_ITEMS_
* * *
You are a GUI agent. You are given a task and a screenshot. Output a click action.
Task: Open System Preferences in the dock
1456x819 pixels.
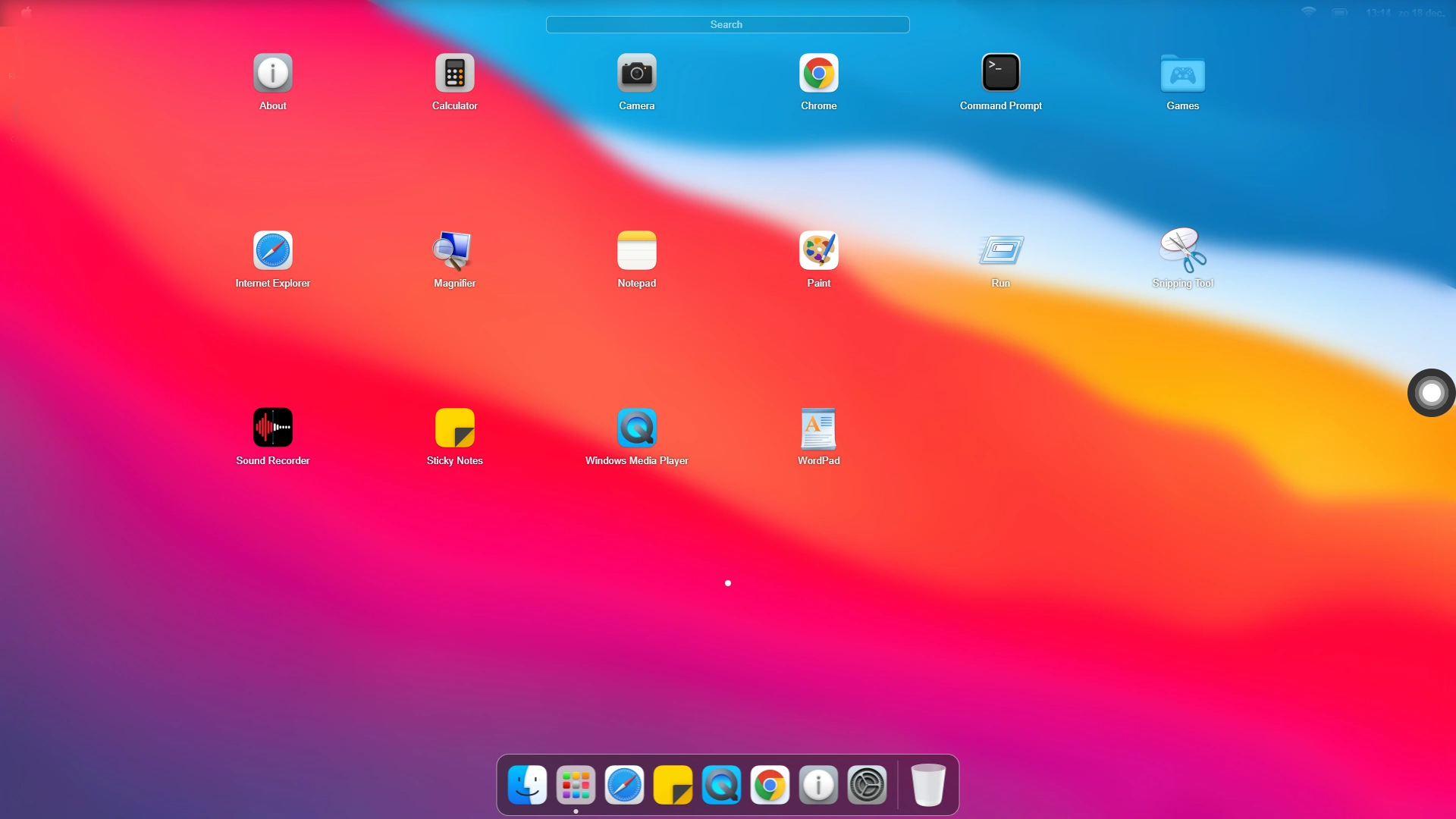tap(867, 785)
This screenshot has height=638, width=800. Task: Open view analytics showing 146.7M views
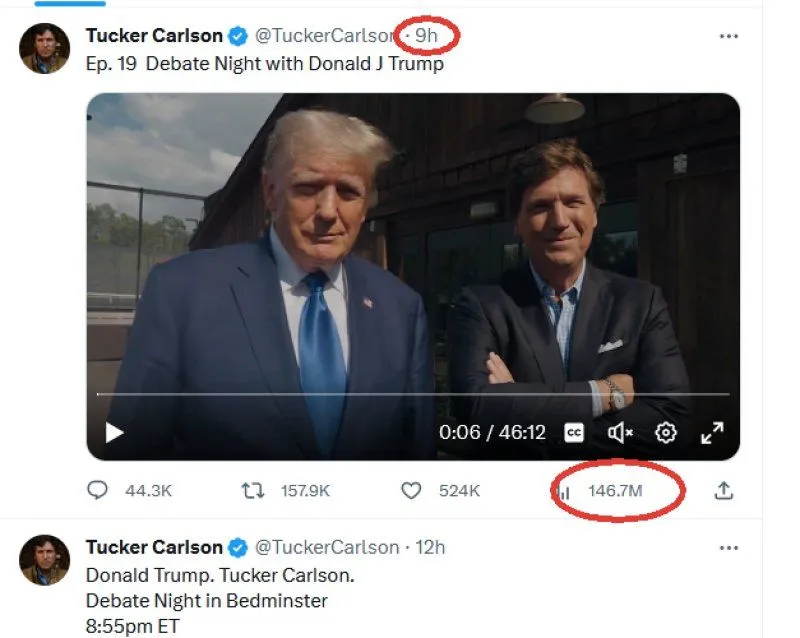(565, 491)
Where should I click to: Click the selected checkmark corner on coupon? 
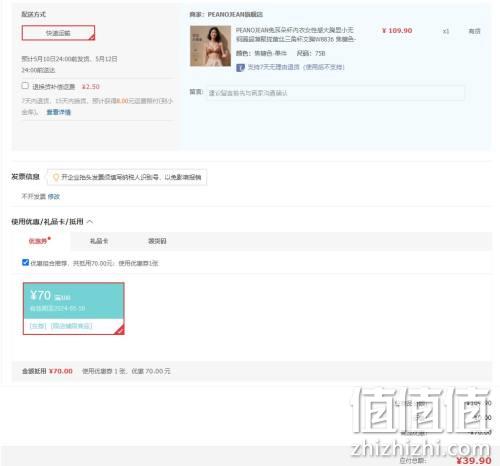pyautogui.click(x=120, y=330)
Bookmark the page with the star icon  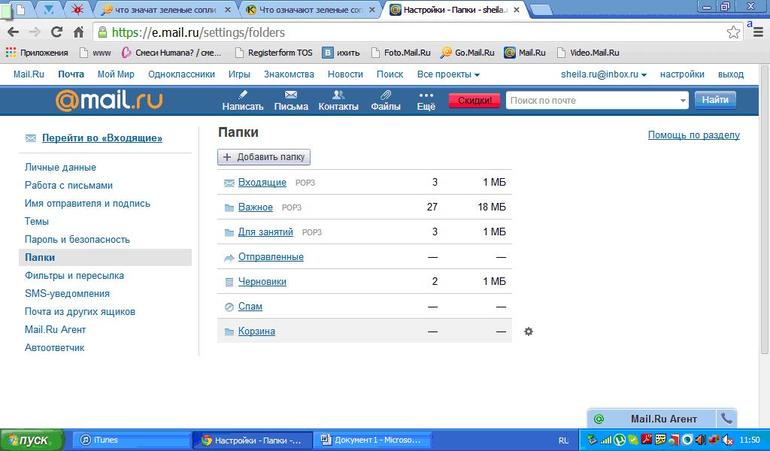pyautogui.click(x=733, y=32)
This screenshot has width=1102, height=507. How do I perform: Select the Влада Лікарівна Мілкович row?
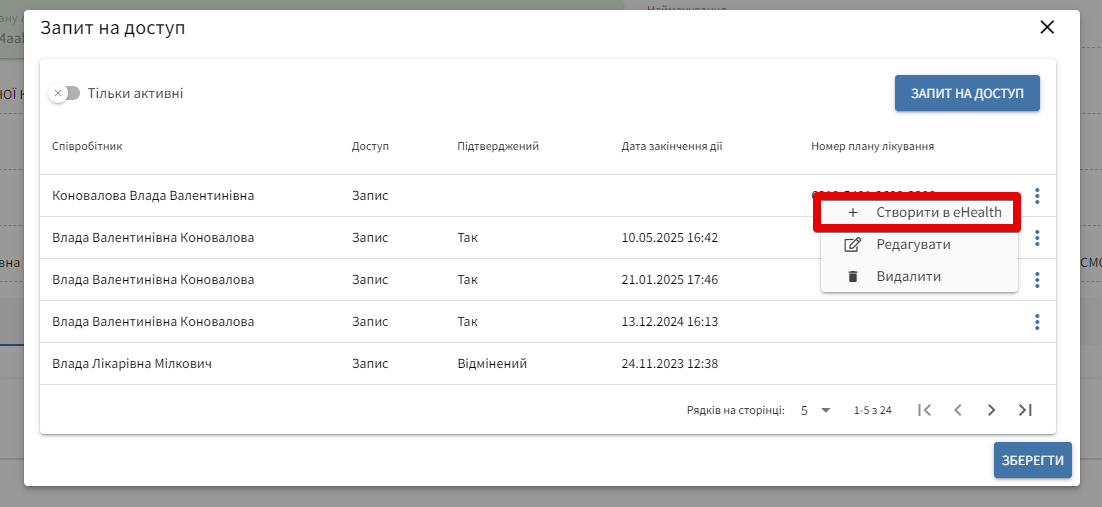point(132,364)

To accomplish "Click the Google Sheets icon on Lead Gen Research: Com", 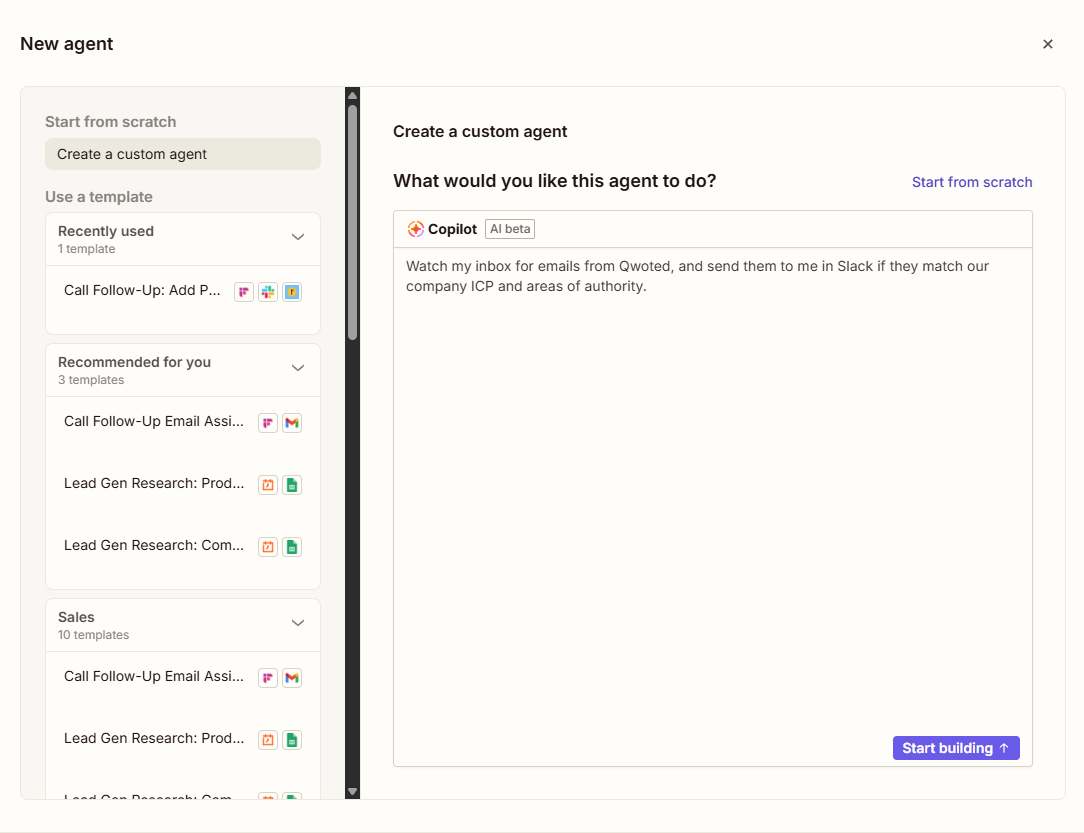I will tap(292, 546).
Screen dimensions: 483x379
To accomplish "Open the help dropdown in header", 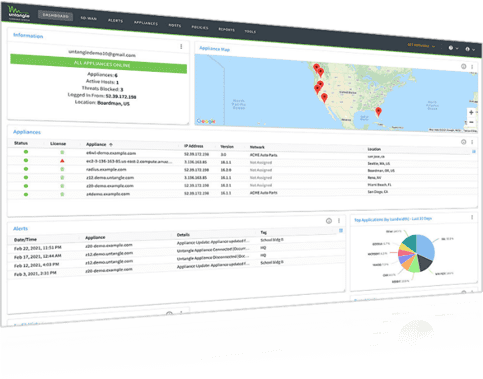I will tap(453, 48).
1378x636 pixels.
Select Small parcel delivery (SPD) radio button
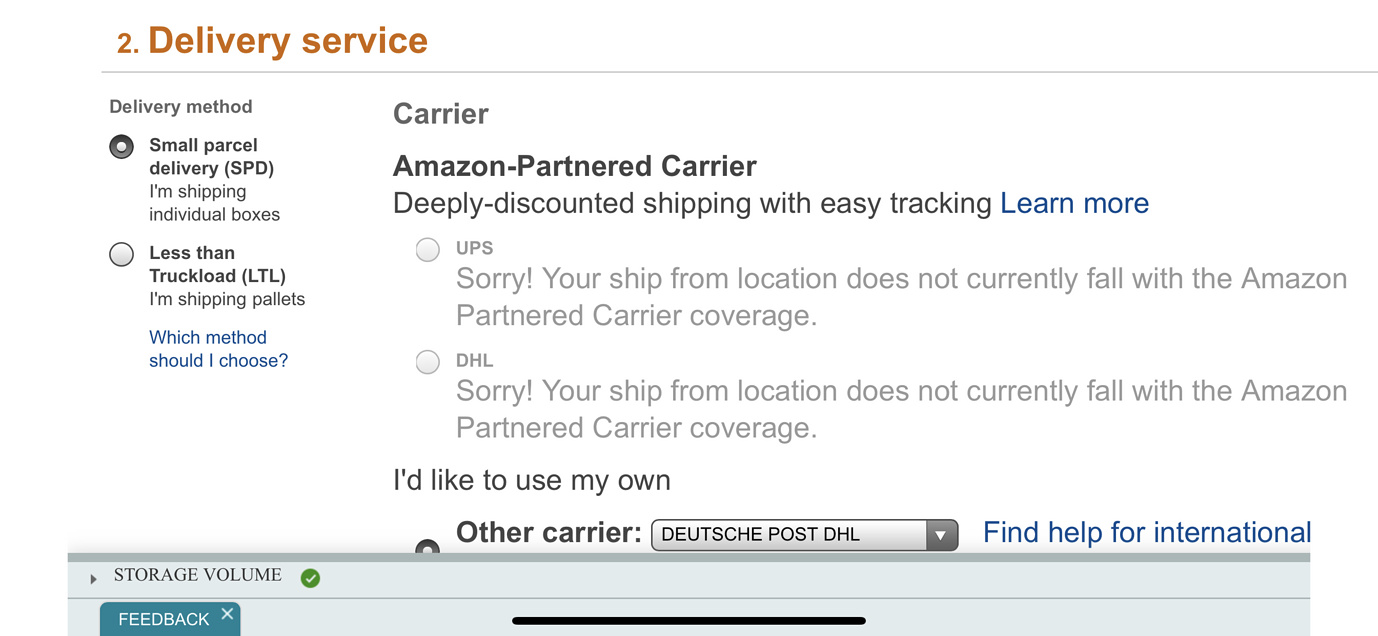pyautogui.click(x=121, y=146)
* * *
_PROBLEM REQUIREMENTS_
Replace "radio button" with "option" in everything from the line containing "1378x636 pixels." down to the end of the items, and write those lines out again with nothing else changed. Leave the pictures out of your answer.

_WRITTEN ANSWER_
1378x636 pixels.
Select Small parcel delivery (SPD) option
pyautogui.click(x=121, y=146)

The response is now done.